What is Our Name?
The teacher asked a student, “What is your name?”
The student replied, “Juanita”
The teacher said, “Juanita, that is me.”
The student said, “My name is Roberto.”
The teacher laughed.
~ The Blue Cliff Record
Zen practice is about realizing more and more how we are in an intimate and supportive relationship with the many things that populate our world, including “rocks, sticks and grizzly bears”, as we chant in our sutra dedication. Human beings, of course, also fall into that category of the many things. That is why, in this koan, when we call people by our name, we realize that they are we, and we are they. This koan speaks to me (again this week) about the haunting separation of immigrant families at our southern border.
When I was 15, a sophomore in high school, I followed my older sister on The Survival Walk, a group of protesters and educators walking from Sacramento to Los Angeles in the spring of 1970. Organized by Ecology Action, a small environmental advocacy group from Berkeley, we were a traveling community of 60 people, or so, hiking through the Central Valley, visiting high schools and holding weekend fairs to highlight environmental issues. It was a new movement at the time and our goal was to finish in Los Angeles on the first Earth Day.

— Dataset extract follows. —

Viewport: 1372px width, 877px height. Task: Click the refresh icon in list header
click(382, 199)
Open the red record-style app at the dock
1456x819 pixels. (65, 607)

When we got to Delano, the Ecology Action walkers were invited to camp outside of town as guests of the United Farm Workers, who at the time were in the midst of their organizing around the lettuce boycott and union representation for farm workers. Though Cesar Chavez was away that night, a large group of Chicano farm workers brought their families to our camp and put on a Latino food and music fest that I still recall fondly. By chance, I found myself sitting next to a lovely quinceañera, with whom I sputtered along with in my high-school Spanish. The enduring memory from that night was the warmth and generosity of the farm worker families, who had very little, but shared all of it in their generosity.
Call us by our name. In Zen, there is a certain amount of forgetting. Forgetting for a moment that we are not separate from each other. Forgetting that we are not the other. Forgetting for a time that we are not farm workers and Chicanos, also. We actually have a name for that. It is called enlightenment. And in Buddhist terms, its opposite is delusion, even institutional delusion. I can’t imagine my friends from Delano having their families torn apart, young children and even babies taken from them by a government bent on making a policy point. No separation.